Collect all the objects in a stream into a single array
Often you want to simply collect all the items in a stream into a single array
for batch processing. You can use #collect
for this:
var sl = require('streamlined');
myObjectModeStream()
.pipe(sl.map(md5browser))
.pipe(sl.collect(console.log));
// will print out an array of the md5 of the browser values
/**
[ '986c37480b1f1c2e443504b38b6361b4',
'986c37480b1f1c2e443504b38b6361b4',
'986c37480b1f1c2e443504b38b6361b4',
'b4540da93e13d1326d68d2258e45446e',
'986c37480b1f1c2e443504b38b6361b4' ]
*/
You can pass a second parameter to #data
which gets called on the end
event.
Perform Aggregate Calculations
Used in conjunction with some simple aggregating functions (such as those provided by defunct-aggregates, but you can easily write your own), you can do the object-stream equivalent of SQL SUMs and COUNTs, and MAX/MINs, here's a SUM:
var dagg = require('defunct-aggregates'),
sl = require('streamlined');
myObjectStream()
.pipe(sl.aggregate('properties.$initial_referring_domain', dagg.sum('properties.time')))
.on('data', function (data) {
console.log(data);
/*
{
'$direct': 2465011296034,
'www.something.com': 8374730552,
'mail.qq.com': 18145722876,
'cwebmail.mail.163.com': 2791450358,
'm.email.seznam.cz': 4187199003,
undefined: 2791546093,
'm.facebook.com': 2791563670,
'www.google.co.uk': 2791596886,
'nm20.abv.bg': 2791603002,
'www.google.com': 18146059483,
'webmailb.netzero.net': 13958396912,
'webmail.kitchenrefacers.ca': 4187590206,
'www.ekit.com': 2791762707,
'webmail.myway.com': 13958909358,
'poczta.wp.pl': 2791781736 }
*/
});
The #aggregate
function takes two arguments.

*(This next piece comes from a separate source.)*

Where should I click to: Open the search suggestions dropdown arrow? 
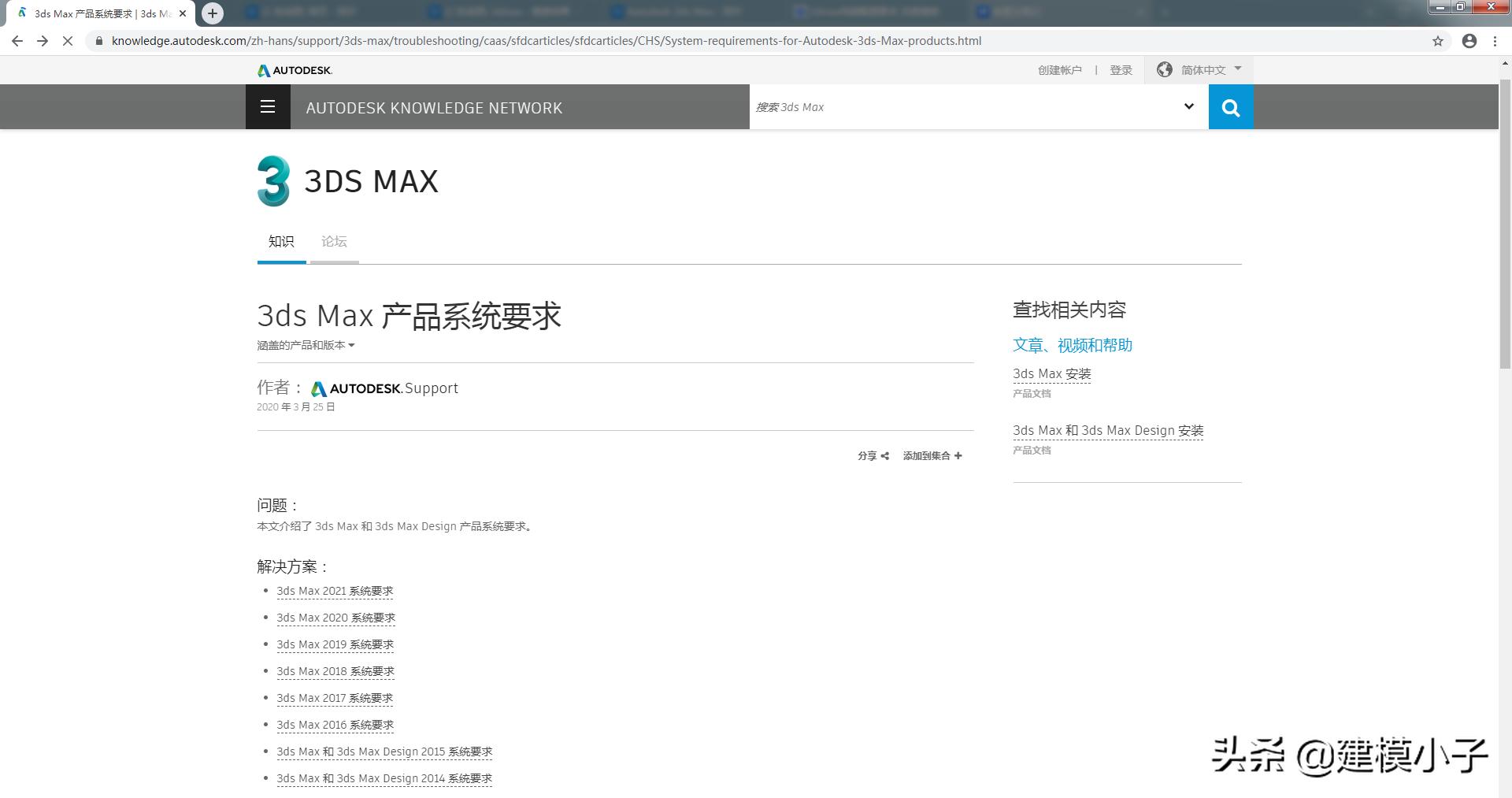pyautogui.click(x=1188, y=106)
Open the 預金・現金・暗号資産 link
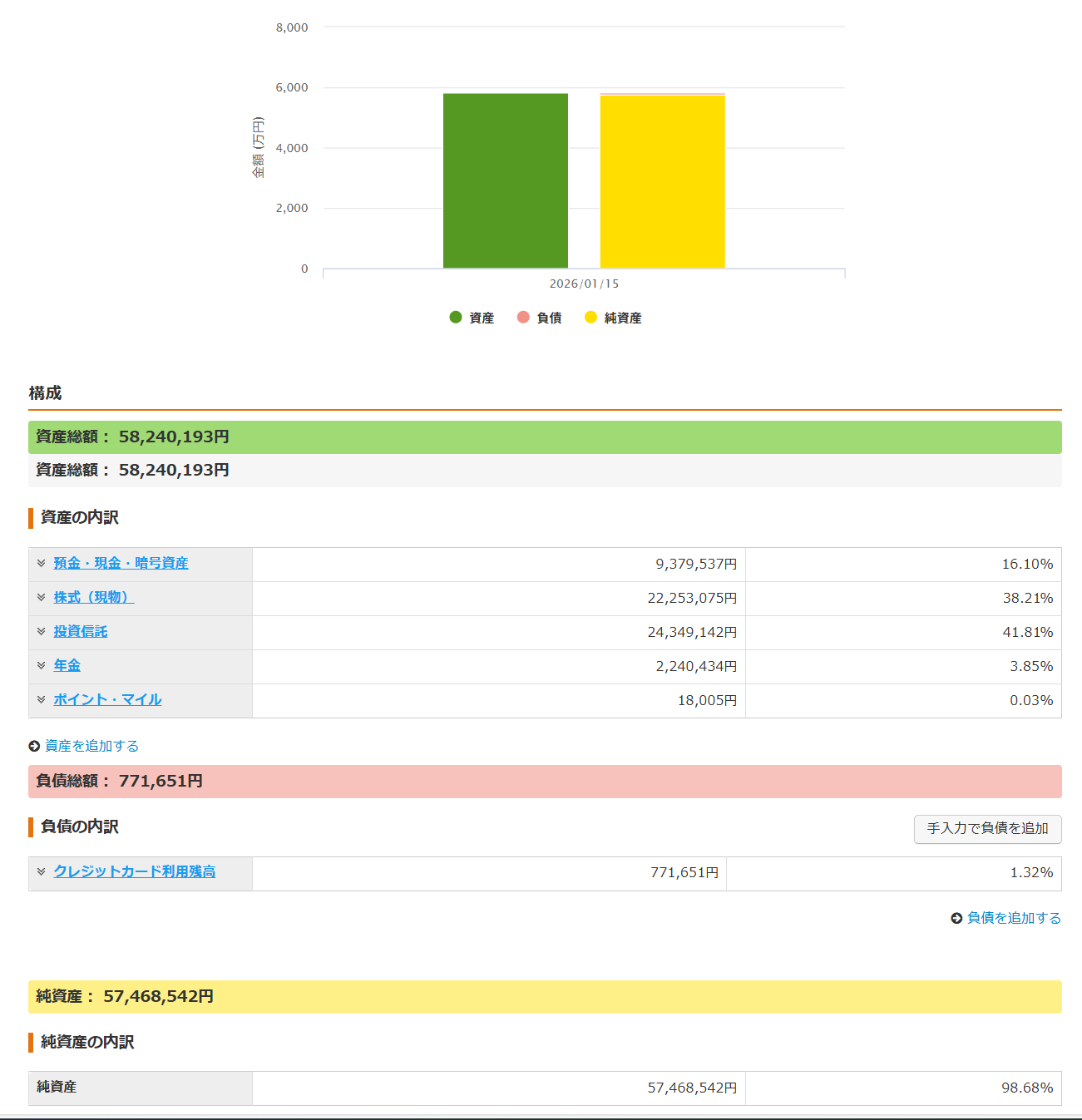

The first is a locator expression
that will locate the field to GROUP BY. The second is an aggregating function.
The signature of the aggregating function is:
function (accumulator, data, [columnn name]) {
// modify the accumulator
return accumulator;
}
To see more about how these are implemented, check out defunct-aggregates.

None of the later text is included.